Их встречали так, словно были они самыми дорогими родственниками. Тоненькая, как и полагается балерине, Биргит водила Александра по комнатам, церемонно представляла гостям, и он не знал, куда деваться от такого внимания. В конце концов решил, что неизбежного не избежать, что поскольку такие церемониалы предстоят и впредь, то не лучше ли будет, если он отнесется к этому как к должному? С важным видом Александр раздавал московские значки, которых навез целую кучу, мило улыбался женщинам, важно пожимал руки мужчинам и жалел только о том, что всего этого не видит его въедливая жена. Может, тогда она перестала бы иронизировать по поводу его неумения держать себя в обществе.

Пока гости шумно обсуждали свои проблемы: кто где бывал, да кто кого встретил, да кто кому что сказал, — пока длилась вся эта казавшаяся ему напускной радость, Александр с дотошностью квартиросъемщика осматривал дом.
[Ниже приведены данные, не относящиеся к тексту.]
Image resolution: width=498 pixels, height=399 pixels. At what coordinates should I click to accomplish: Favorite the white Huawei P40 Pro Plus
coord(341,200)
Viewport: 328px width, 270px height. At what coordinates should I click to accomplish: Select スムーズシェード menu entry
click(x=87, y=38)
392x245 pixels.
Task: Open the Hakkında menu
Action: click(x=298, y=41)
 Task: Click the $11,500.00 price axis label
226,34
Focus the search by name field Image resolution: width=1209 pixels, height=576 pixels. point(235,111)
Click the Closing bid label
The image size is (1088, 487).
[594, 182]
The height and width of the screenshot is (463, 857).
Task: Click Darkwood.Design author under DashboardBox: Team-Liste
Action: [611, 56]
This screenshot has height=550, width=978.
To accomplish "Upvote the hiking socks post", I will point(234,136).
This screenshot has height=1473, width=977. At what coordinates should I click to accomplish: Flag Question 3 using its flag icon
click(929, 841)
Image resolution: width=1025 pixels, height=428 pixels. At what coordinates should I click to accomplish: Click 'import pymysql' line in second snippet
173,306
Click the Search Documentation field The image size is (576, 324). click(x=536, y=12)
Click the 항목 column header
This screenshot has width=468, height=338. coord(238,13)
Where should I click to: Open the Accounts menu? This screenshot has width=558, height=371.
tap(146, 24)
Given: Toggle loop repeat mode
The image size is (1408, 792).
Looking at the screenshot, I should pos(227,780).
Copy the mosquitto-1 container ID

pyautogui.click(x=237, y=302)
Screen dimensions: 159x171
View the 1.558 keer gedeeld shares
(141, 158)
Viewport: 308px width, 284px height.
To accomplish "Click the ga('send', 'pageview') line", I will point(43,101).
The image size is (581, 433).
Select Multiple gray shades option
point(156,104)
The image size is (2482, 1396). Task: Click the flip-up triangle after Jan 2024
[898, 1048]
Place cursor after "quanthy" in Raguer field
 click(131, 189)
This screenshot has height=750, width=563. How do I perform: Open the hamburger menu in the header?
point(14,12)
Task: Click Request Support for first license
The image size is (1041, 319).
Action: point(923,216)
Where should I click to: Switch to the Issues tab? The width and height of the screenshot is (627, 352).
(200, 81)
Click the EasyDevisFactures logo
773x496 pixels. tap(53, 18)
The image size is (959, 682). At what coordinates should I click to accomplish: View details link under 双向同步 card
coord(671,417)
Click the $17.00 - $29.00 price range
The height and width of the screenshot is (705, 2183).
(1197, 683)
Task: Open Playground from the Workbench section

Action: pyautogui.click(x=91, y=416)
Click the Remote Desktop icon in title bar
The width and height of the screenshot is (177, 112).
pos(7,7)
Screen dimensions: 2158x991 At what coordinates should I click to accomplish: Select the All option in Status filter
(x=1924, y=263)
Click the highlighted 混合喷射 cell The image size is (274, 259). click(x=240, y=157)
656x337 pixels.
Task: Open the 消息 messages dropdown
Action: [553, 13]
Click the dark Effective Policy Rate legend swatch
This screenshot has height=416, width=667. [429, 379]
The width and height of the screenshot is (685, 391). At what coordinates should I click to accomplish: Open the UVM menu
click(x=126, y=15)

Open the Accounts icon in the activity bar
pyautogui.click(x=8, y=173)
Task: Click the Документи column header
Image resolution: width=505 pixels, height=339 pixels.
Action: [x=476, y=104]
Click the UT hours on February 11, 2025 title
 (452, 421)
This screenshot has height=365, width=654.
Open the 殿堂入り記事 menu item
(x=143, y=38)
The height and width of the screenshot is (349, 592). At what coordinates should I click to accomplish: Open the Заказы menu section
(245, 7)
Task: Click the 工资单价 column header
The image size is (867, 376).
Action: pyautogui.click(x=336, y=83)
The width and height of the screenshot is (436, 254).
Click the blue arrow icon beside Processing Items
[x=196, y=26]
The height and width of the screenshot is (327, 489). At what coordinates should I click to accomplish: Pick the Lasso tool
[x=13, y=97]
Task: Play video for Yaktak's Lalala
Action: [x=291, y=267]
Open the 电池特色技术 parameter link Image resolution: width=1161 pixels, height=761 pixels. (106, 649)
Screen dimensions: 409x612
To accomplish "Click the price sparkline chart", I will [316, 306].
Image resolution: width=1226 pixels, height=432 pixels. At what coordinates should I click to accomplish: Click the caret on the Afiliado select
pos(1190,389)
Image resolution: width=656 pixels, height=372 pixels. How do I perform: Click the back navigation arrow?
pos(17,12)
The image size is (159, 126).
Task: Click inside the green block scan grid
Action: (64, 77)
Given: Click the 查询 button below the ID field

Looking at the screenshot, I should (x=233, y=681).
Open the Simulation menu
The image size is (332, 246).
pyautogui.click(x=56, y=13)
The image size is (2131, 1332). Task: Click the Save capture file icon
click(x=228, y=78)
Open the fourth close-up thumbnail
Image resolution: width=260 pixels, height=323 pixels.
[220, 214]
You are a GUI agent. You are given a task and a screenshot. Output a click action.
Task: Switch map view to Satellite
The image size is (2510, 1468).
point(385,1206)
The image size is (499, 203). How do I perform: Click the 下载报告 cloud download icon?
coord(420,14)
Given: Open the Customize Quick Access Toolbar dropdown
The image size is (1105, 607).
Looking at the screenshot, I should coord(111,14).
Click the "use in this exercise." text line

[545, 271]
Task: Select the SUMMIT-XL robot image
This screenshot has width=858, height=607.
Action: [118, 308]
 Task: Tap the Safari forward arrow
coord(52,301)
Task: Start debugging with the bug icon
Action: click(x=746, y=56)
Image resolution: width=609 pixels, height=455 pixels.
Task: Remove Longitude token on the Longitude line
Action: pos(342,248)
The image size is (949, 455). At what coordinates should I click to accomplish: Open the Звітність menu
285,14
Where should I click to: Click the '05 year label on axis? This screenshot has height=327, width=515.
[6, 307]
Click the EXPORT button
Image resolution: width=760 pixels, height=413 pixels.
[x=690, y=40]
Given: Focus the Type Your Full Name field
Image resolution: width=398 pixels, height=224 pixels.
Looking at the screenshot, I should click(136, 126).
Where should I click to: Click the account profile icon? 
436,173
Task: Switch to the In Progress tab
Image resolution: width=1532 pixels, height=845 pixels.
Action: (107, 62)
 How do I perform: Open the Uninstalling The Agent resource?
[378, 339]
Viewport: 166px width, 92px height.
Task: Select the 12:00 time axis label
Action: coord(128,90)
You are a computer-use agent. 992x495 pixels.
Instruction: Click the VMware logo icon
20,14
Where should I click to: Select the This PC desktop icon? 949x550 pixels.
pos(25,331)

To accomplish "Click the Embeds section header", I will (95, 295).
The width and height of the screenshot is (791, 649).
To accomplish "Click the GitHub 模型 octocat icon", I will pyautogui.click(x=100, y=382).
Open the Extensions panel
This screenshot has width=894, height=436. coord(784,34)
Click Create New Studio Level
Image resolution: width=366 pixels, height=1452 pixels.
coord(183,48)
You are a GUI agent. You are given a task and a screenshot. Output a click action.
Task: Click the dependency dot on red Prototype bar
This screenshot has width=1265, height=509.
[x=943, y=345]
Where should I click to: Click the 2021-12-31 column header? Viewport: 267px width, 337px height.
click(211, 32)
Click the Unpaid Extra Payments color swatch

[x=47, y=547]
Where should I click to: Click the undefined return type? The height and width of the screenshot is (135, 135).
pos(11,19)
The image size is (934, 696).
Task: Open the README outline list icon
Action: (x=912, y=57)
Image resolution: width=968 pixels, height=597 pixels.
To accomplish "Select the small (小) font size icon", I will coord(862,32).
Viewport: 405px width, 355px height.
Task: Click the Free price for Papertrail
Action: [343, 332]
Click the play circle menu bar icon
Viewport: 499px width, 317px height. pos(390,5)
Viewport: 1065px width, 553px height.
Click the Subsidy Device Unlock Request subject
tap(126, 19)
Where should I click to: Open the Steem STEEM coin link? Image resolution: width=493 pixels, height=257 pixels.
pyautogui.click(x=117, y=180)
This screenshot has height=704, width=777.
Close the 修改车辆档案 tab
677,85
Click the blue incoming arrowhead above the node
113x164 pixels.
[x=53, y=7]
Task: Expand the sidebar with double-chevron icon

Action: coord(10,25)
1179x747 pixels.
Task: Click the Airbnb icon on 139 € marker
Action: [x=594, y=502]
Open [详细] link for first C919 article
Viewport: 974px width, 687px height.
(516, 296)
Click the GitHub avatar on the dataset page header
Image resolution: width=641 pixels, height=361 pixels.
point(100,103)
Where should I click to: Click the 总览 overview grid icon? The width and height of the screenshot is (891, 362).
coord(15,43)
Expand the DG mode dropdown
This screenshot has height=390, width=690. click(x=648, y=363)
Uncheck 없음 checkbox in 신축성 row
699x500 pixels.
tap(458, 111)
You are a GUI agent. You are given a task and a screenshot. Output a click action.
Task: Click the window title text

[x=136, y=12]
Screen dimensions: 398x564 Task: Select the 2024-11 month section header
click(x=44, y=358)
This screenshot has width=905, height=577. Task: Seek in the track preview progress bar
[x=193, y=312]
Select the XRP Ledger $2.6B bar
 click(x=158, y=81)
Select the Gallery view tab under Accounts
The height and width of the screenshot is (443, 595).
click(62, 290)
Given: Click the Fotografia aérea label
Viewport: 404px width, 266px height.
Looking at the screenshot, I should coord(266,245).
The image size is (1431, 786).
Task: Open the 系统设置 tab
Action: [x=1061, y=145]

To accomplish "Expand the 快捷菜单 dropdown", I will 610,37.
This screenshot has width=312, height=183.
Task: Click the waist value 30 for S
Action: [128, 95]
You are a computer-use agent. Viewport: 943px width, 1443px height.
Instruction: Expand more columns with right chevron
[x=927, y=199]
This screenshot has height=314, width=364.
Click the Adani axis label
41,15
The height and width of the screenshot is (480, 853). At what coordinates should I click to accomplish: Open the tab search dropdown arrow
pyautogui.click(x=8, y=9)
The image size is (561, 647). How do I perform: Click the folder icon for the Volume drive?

Сумбурно, вразброс повсюду понавешаны были картины, но не в золоченых рамах, как у московских снобов, а в тонких белых рамочках или вовсе без них. У окон стояли цветы, возле входной двери ярко горел огонь в печи. Печь была сделана из толстого черного металла, передняя стенка — сплошное стекло, и за ним вплотную — огонь. Александр засмотрелся на него, по привычке дав волю своим аллегориям: огонь настоящий, но вполне безопасный, — этакий символ театра, где бушуют вроде бы настоящие, но никого не пугающие страсти. Засмотрелся и не расслышал, когда позвали к столу. Он заметил, что все смотрят на него, лишь когда вполне молодая и весьма красивая женщина, лет этак тридцати пяти, подошла к нему и взяла за руку.